> About this task:
From the data below, set down exactly the lines between the one holding "Task: Follow the" and the one holding "Given: Expand the English language selector", inclusive, and no others.

----

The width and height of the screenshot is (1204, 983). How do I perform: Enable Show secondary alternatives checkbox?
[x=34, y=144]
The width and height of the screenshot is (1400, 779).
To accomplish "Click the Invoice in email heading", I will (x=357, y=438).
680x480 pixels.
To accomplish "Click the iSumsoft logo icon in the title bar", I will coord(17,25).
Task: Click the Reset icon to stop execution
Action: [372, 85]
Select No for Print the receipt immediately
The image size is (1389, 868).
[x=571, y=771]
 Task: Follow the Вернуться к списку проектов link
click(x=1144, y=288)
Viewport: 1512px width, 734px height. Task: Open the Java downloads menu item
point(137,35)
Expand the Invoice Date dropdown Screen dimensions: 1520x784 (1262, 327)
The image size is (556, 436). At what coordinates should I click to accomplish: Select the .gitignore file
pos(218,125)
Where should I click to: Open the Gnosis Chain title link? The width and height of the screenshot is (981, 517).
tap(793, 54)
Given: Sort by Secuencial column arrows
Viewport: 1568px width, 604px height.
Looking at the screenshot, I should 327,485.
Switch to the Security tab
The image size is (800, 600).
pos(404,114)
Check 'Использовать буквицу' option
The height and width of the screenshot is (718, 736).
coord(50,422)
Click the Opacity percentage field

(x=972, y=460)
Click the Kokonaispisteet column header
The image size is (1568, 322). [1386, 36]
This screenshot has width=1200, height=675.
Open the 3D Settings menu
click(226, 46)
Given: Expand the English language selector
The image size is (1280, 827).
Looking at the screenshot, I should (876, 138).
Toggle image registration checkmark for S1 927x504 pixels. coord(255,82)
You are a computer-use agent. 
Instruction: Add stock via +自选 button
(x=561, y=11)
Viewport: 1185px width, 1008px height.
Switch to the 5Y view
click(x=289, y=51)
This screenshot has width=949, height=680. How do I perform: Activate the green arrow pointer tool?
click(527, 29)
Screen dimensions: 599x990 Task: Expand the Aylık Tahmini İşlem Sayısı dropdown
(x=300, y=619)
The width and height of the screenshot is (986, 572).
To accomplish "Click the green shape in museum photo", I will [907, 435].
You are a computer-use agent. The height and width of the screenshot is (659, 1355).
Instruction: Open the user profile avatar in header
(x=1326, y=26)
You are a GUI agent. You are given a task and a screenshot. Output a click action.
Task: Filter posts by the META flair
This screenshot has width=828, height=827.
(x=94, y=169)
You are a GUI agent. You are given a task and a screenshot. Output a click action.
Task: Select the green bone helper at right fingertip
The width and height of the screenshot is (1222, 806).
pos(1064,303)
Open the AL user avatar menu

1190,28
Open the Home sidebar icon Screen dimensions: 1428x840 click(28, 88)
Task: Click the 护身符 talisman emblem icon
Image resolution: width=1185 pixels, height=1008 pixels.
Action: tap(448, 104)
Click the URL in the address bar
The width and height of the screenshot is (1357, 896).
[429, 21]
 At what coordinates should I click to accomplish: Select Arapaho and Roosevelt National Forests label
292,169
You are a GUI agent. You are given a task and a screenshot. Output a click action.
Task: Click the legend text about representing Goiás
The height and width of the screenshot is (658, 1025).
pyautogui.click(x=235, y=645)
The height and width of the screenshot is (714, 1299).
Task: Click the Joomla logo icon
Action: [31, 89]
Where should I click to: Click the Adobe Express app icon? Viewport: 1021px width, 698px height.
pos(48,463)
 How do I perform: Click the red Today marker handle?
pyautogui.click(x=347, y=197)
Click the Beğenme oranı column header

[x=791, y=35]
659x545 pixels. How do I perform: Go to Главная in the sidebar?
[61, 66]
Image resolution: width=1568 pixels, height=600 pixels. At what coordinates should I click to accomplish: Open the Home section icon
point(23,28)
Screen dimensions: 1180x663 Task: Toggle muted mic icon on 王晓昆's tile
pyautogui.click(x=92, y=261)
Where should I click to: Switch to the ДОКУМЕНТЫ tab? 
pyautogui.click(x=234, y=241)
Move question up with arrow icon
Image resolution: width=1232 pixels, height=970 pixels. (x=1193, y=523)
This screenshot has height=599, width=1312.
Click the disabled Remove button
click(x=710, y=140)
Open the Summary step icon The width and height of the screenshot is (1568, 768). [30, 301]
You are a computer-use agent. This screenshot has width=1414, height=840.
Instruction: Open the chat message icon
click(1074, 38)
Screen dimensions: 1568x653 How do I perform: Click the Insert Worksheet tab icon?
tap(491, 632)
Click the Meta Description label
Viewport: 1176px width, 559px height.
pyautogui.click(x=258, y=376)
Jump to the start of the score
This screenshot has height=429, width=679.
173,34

----

> Worked solution:
 Task: Follow the Вернуться к списку проектов link
click(x=1144, y=288)
Viewport: 1512px width, 734px height. Task: Open the Java downloads menu item
point(137,35)
Expand the Invoice Date dropdown Screen dimensions: 1520x784 (1262, 327)
The image size is (556, 436). At what coordinates should I click to accomplish: Select the .gitignore file
pos(218,125)
Where should I click to: Open the Gnosis Chain title link? The width and height of the screenshot is (981, 517).
tap(793, 54)
Given: Sort by Secuencial column arrows
Viewport: 1568px width, 604px height.
Looking at the screenshot, I should 327,485.
Switch to the Security tab
The image size is (800, 600).
pos(404,114)
Check 'Использовать буквицу' option
The height and width of the screenshot is (718, 736).
coord(50,422)
Click the Opacity percentage field

(x=972, y=460)
Click the Kokonaispisteet column header
The image size is (1568, 322). [1386, 36]
This screenshot has width=1200, height=675.
Open the 3D Settings menu
click(226, 46)
Given: Expand the English language selector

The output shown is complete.